═══ Entries shown ═══
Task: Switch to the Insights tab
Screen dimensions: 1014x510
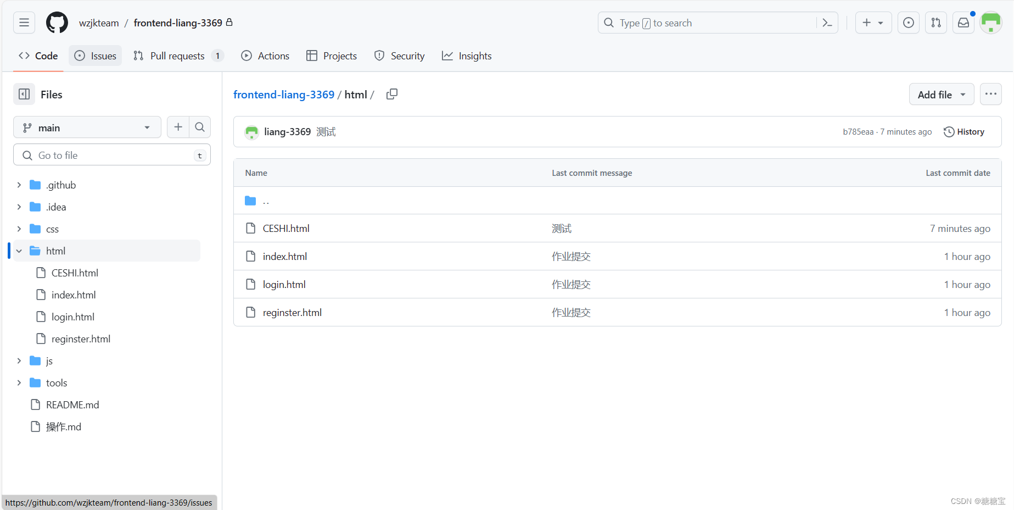Action: pyautogui.click(x=466, y=56)
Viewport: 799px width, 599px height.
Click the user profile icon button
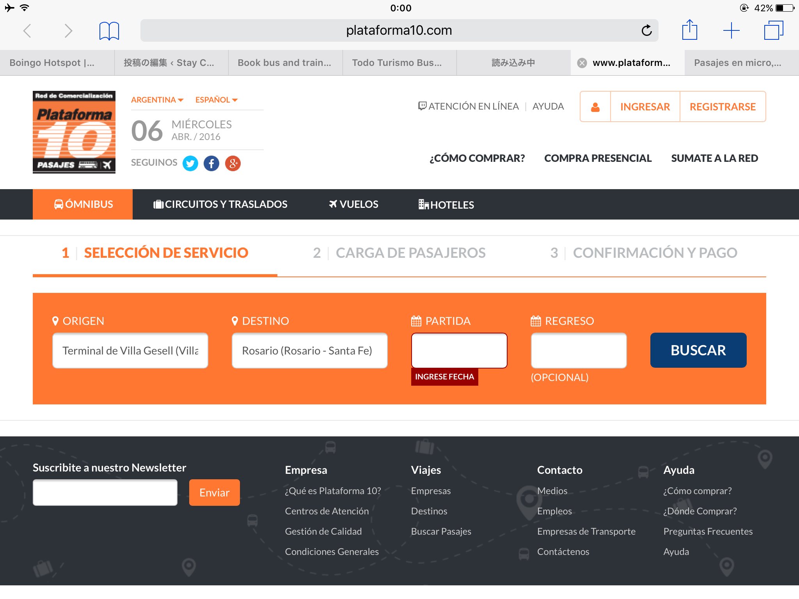[595, 107]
═══
▸ **Your instructions**
Give the material above again exactly as it stands, minus any images.

▸ **Task response**
Task: Switch to the Insights tab
Screen dimensions: 1014x510
Action: pyautogui.click(x=466, y=56)
Viewport: 799px width, 599px height.
Click the user profile icon button
[595, 107]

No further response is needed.